Social Media Company Matches Sponsors with Patients to Advise on Trial Design
An innovative social media company is developing a new model for matching trial sponsors with patients and caregivers who can offer ideas for making trials more patient-focused.
Inspire, an Arlington, Va.-based social media company, has built a community of 1.5 million people sharing information, opinions and support in therapeutic areas ranging from advanced breast cancer to wound healing.
In addition to connecting people with similar health interests, Inspire is now matching drug sponsors with what it calls virtual patient advisory boards, using the company’s 225 disease-specific online communities to identify members that can help guide development of clinical trials.
“There was like an ‘aha’ moment for us,” says Robert Gardner, senior director of business development. “The lightbulb goes off and you go, wait a second, we can connect these two things together.”
It’s an old story in clinical trials but it’s becoming especially acute as the drug industry moves into precision medicine, Gardner says.
“It’s a huge problem across all pharma, and one of the main reasons is that pharma is not including the patient voice in the protocol,” he says. “They decide all these things without including the patient ... and they wonder why they can’t recruit. It’s not because you can’t find the patients and caregivers, it’s because you set up a protocol that isn’t feasible for them. You haven’t asked them anything.”
Virtual patient advisory boards can help fill that gap, Gardner says. The model, which is evolving as Inspire navigates its first contract, begins with an invitation to participate sent out to members of the appropriate Inspire communities.
To create a board for a sponsor of a series of trials on stages of heart failure, Inspire will reach out to about 30,000 members, aiming to get at least 200 responses, says Jeff Terkowitz, Inspire’s vice president of product. Those that accept will receive a sponsor-developed questionnaire that asks about such issues as protocol intensity — is there too much testing or too many office visits in the trial — and reducing patient burden.
The sponsor is looking for any factors that it wouldn’t normally be aware of, Terkowitz says. Do trial participants need reimbursement for bus fare, parking or child care? Is the location accessible and are instructions easy to follow? The goal is to make it as easy as possible for patients to participate in the trial and to retain patients once they have been recruited and enrolled.
He tells the story of one mother who nearly withdrew her child from a trial over frustration at not being able to locate the correct office in a large hospital complex. The room had been changed, and signage didn’t clearly direct participants to the new location.
Once the membership of the virtual advisory board is set, Inspire sets up an invitation-only online community that participants check into once a month to respond to the sponsor’s queries as it develops the trial protocol.
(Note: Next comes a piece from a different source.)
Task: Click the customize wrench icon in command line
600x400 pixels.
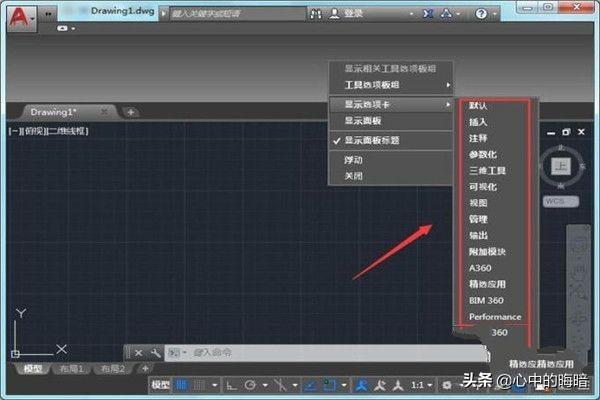Action: (x=156, y=352)
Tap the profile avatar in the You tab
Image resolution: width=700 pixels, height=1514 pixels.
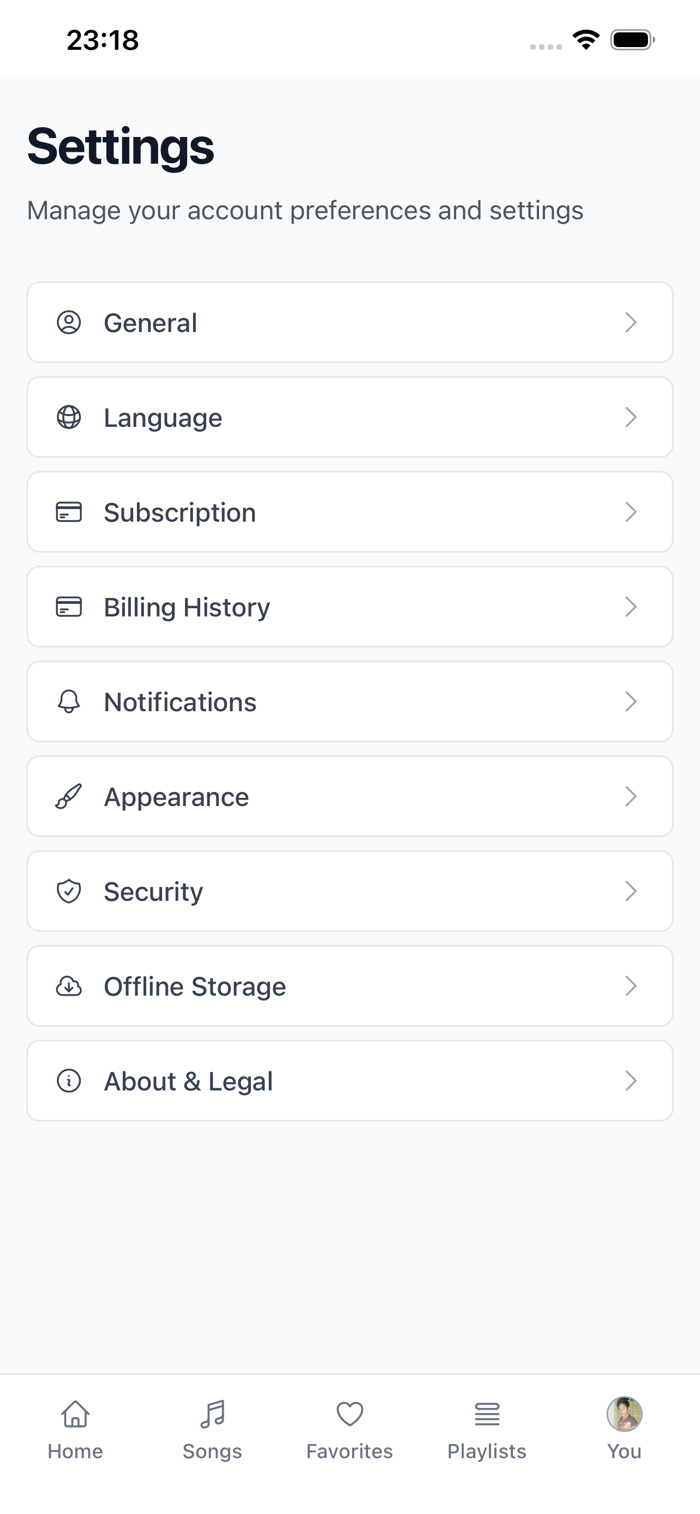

Participants in the heart failure advisory board sign on for a 12-month commitment.
Advisory board members receive a $50 honorarium for each month they check in and respond to questions. More than that, Terkowitz says, they get a say in shaping the future of clinical trials that may someday benefit them.
In addition to the heart failure trial, Inspire is in discussion for three other advisory boards — one on idiopathic pulmonary fibrosis, one on prostate and bladder cancers and a third on liver diseases.
The work isn’t cheap — drug companies pay a fee ranging from $175,000 for a three-month advisory board to $600,000 for a one that is year-long — unless you think about how much a sponsor might have to spend to put together an actual patient advisory board amongst scattered populations for rare diseases.
“This isn’t just ‘nice to have’ research,” Gardner says. It’s “actionable, informative research that healthcare companies can take and apply to their clinical development,” he says. “The reason why we’re doing all this is to help make clinical outcomes better.”